RESULTS:
There were 150 patients in the planned OPS group, 75 patients in the unplanned OPS group, and 340 patients in the mastectomy group. Thirty-eigth patients in the unplanned OPS group completed their NAC in external centers, and no preoperative tumor marking was performed in these patients. Although 32 patients did not accept BCS in the pre-treatment period, they requested BCS after NAC. Tumor marking with a titanium clip before neoadjuvant treatment could not be performed in five patients due to technical reasons. When all three groups were evaluated in terms of patient and tumor characteristics, the patients in the mastectomy group were found to be significantly older and the number of those in the postmenopausal period was higher. There was no difference between the groups in terms of pre-NAC stage, grade, and biological characteristics of the tumor. Patient and tumor characteristics of the groups are summarized in Table 1.

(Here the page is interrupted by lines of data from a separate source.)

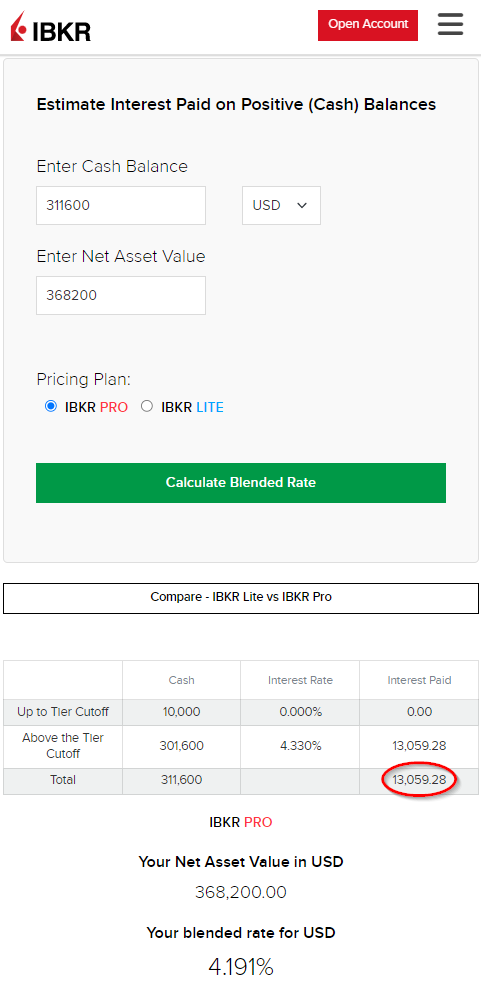Click the IBKR logo
Image resolution: width=481 pixels, height=986 pixels.
(51, 26)
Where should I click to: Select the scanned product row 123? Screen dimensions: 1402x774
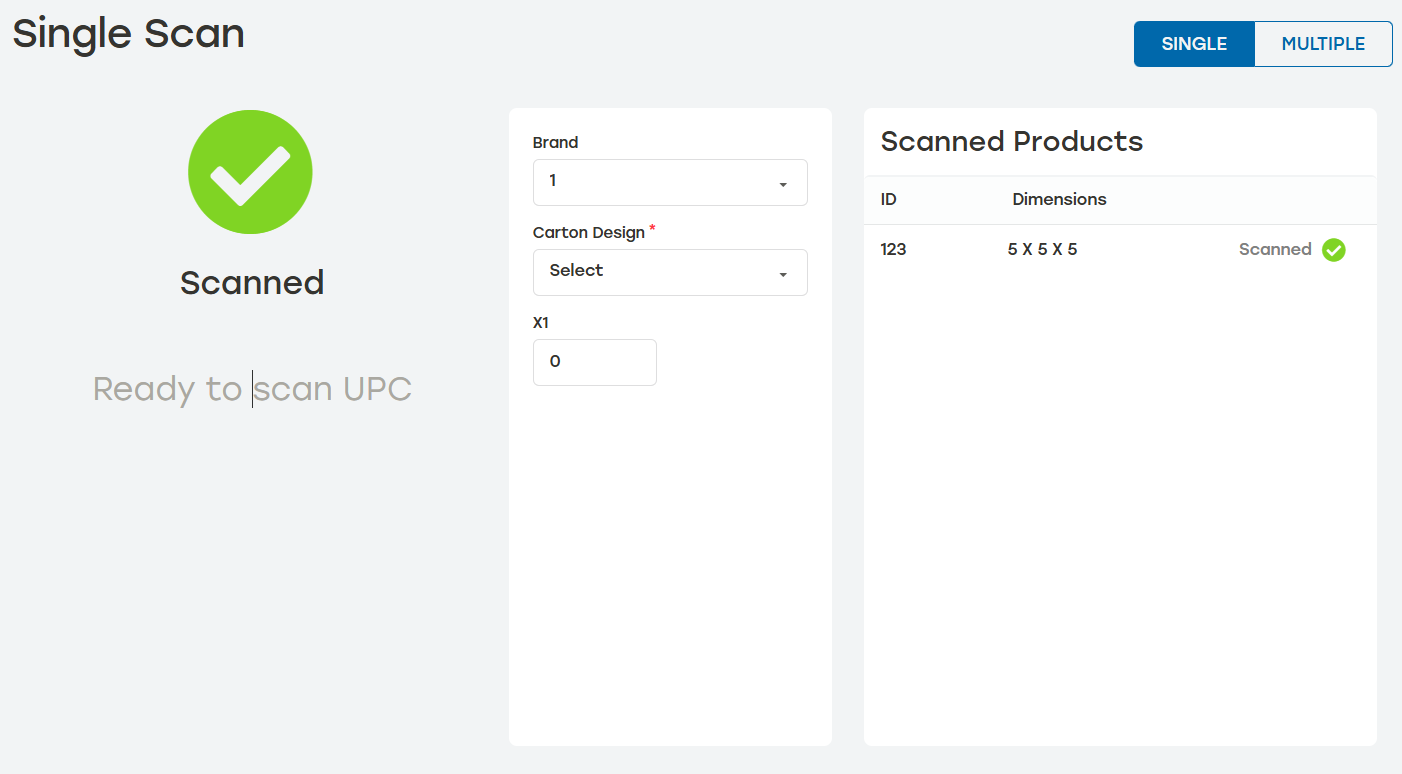[1119, 250]
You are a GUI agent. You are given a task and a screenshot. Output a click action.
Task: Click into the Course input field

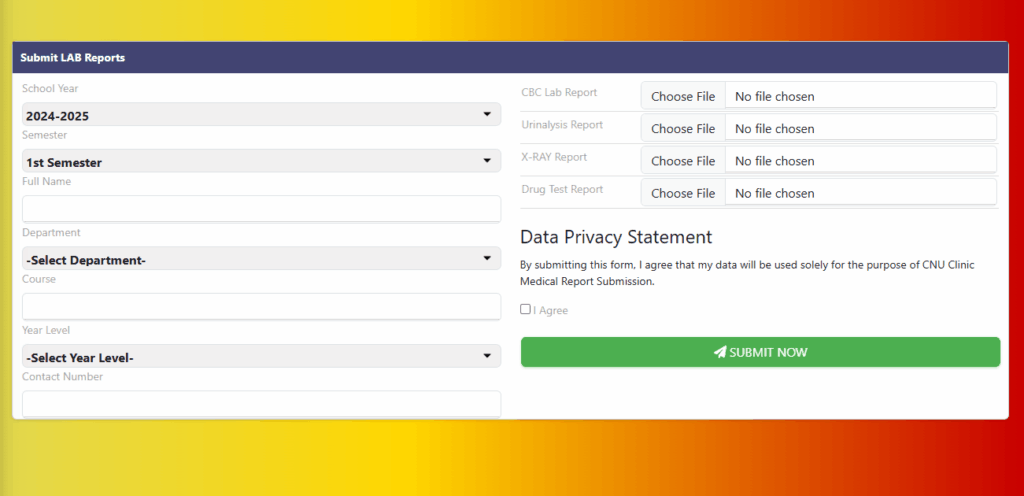click(261, 306)
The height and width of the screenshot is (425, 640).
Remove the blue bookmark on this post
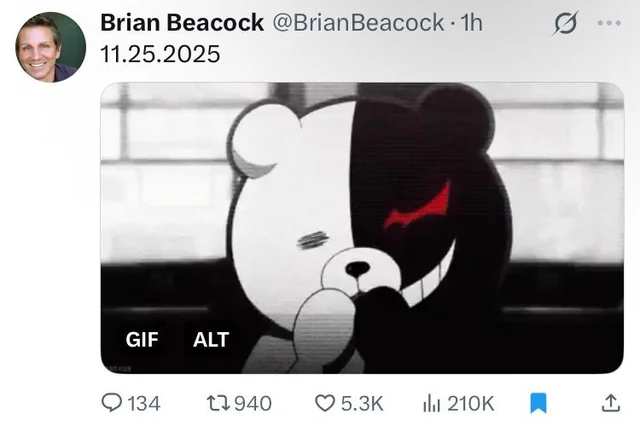tap(538, 403)
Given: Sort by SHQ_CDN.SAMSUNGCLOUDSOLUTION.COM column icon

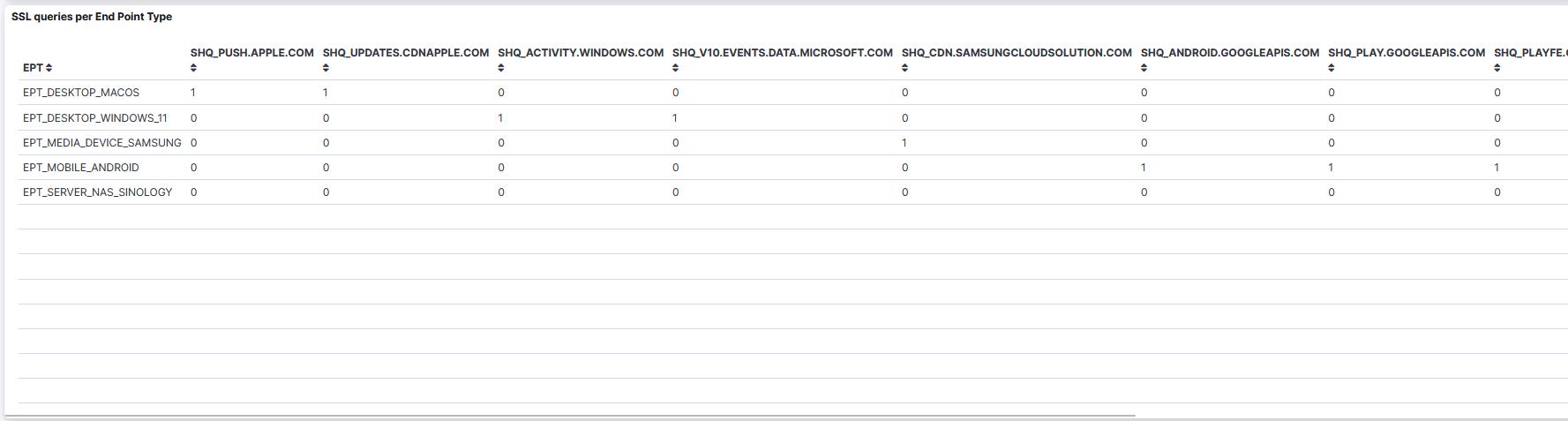Looking at the screenshot, I should (904, 68).
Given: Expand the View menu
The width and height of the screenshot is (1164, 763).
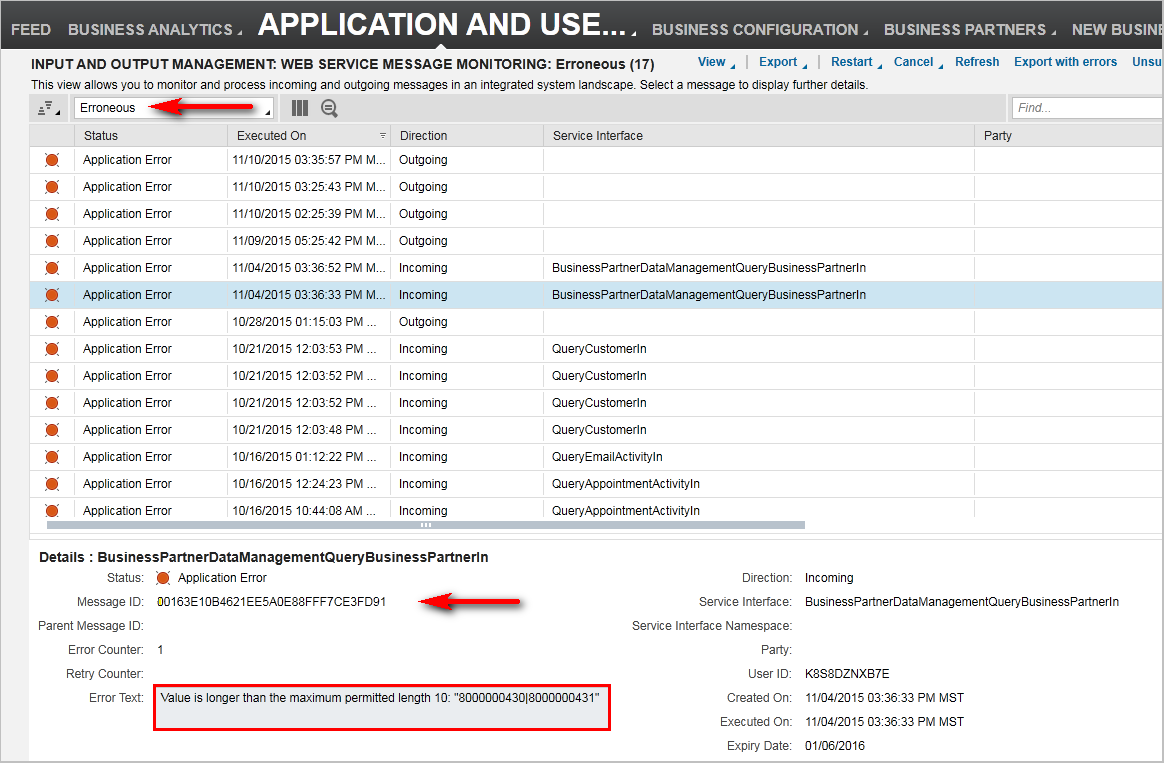Looking at the screenshot, I should pyautogui.click(x=714, y=62).
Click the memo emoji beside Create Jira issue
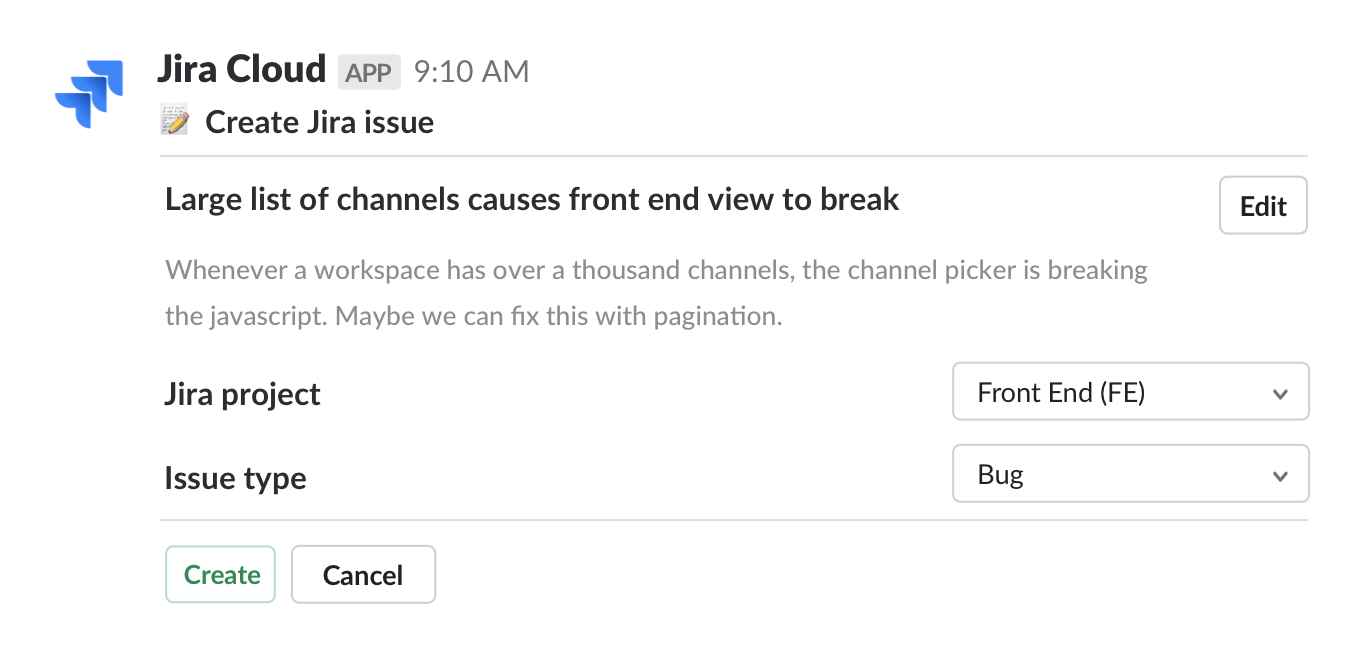The height and width of the screenshot is (648, 1352). tap(175, 120)
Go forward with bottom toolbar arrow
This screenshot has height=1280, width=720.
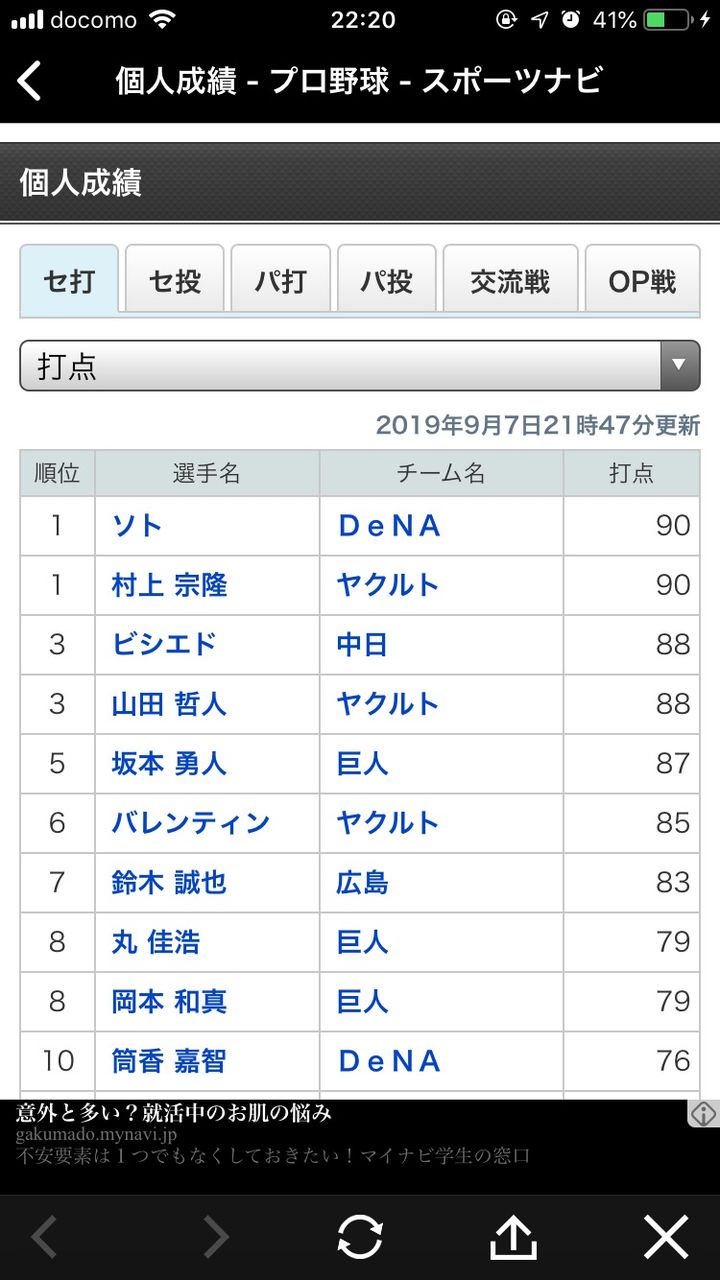pos(215,1238)
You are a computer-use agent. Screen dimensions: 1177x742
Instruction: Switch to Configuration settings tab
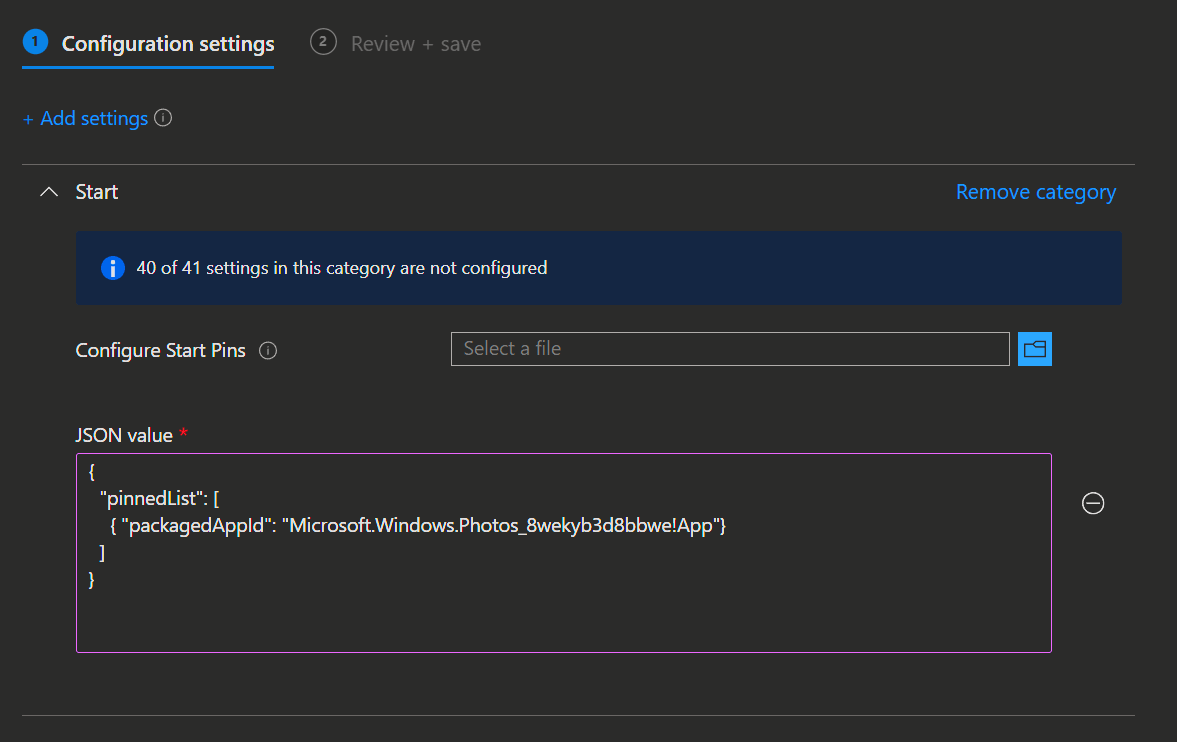click(167, 44)
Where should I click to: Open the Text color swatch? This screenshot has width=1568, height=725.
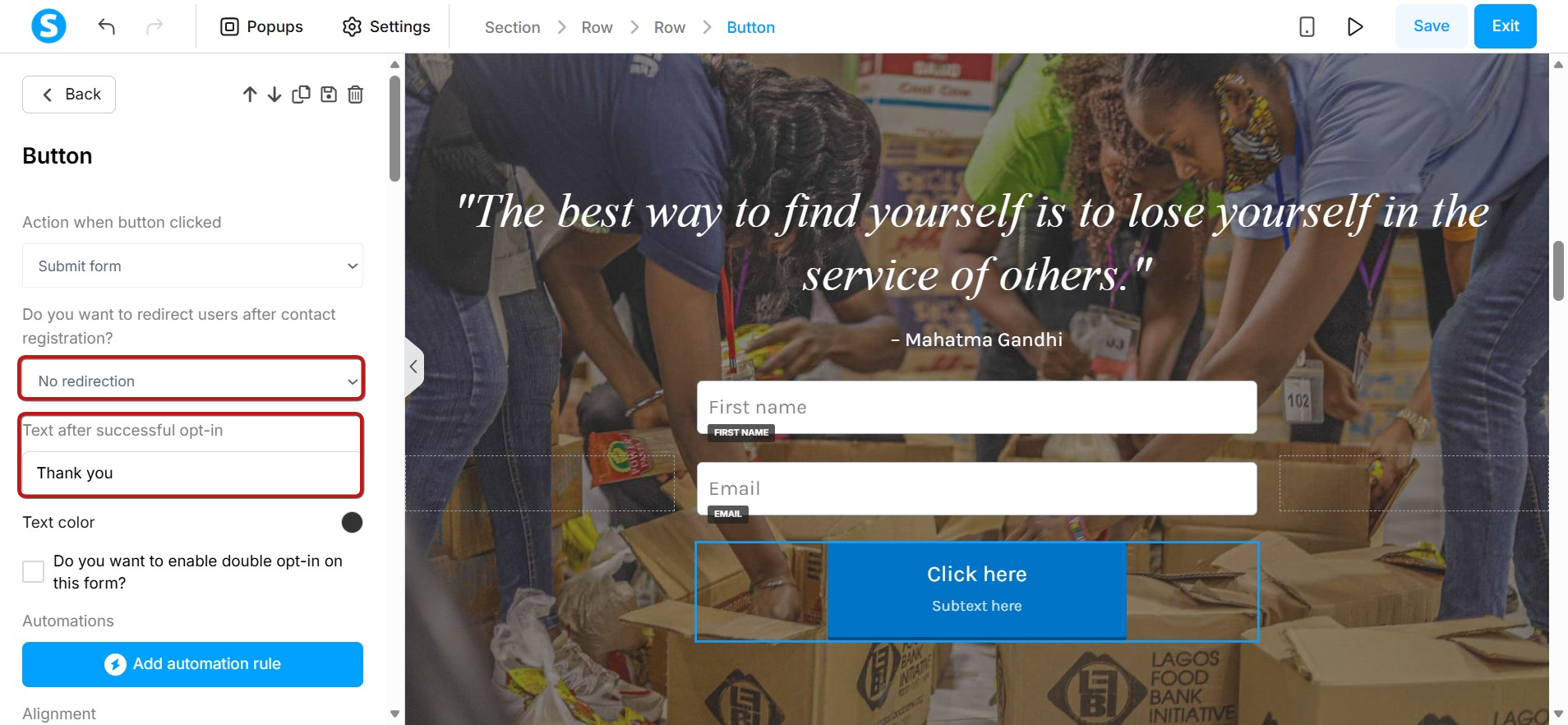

In the planned OPS group, complete clinical response was observed in 40 (26%) of the patients whereas 110 (74%) achieved a partial response. These numbers were 29.3% and 70.7% in the planned OPS group, respectively. Twenty-six patients (7.6%) in the mastectomy group were considered to be stable after NAC. Complete clinical response was achieved in 72 patients (21.2%) whereas 242 (71.2%) patients achieved a partial response in the mastectomy group. Mastectomy was performed in 10 patients who were scheduled for OPS before NAC but achieved an inadequate response. Pathologic complete response rate was 9.4% in the whole series.
In the planned OPS group, re-excision was required in 16 (10.6%) patients due to positive or close surgical margins. Eight (5.3%) patients were required re-operation and mastectomy. In the unplanned OPS group, nine (12%) and six (8%) patients underwent re-excision and mastectomy, respectively. The mean distance between the tumor and closest surgical margin was 14±0.6 mm in the planned OPS group and 18±0.4 mm in the unplanned OPS group. There was no significant difference between the groups in terms of surgical margin status, re-excision requirement, and mastectomy rates (Table 2).
Axillary dissection was performed in patients with positive SLNB and patients with clinical suspicious lymph nodes after neoadjuvant therapy. While axillary dissection was performed in 110 (74%) patients in the planned OPS group, 77% of the patients in the unplanned OPS group underwent axillary dissection whereas SLNB alone was performed in 13%. In the mastectomy group, 79% of patients underwent axillary dissection. There was no significant difference between the groups.
During an average follow-up period of 43 months, 5.3% and 4% of the patients in the planned OPS group developed IBTR and axillary recurrence, respectively, whereas these rates were 6.6% and 5.3% in the unplanned OPS group, respectively. In the mastectomy group, the rates of IBTR and axillary recurrence were found to be 4.1% and 3.8%, respectively. There was no significant difference between the three groups in terms of IBTR (p: 0.06) and axillary recurrence (p: 0.08) rates. The rate of patients developing distant metastasis during the follow-up period was 26%, 29.3%, and 25.2% in the planned, unplanned OPS, and mastectomy groups, respectively (p: 0.2) (Table 2). The mean five-year LRFS was 90.1% in the planned OPS group whereas it was 91.2% in the unplanned OPS group and 93% in the mastectomy group. There was no significant difference between the groups in terms of LRFS (p: 0.6) (Figure 1). Five-year OS was found to be 92% in the planned OPS group, 90.3% in the unplanned OPS group, and 89.8% in the mastectomy group. There was no significant difference between the groups in terms of OS (p: 0.9).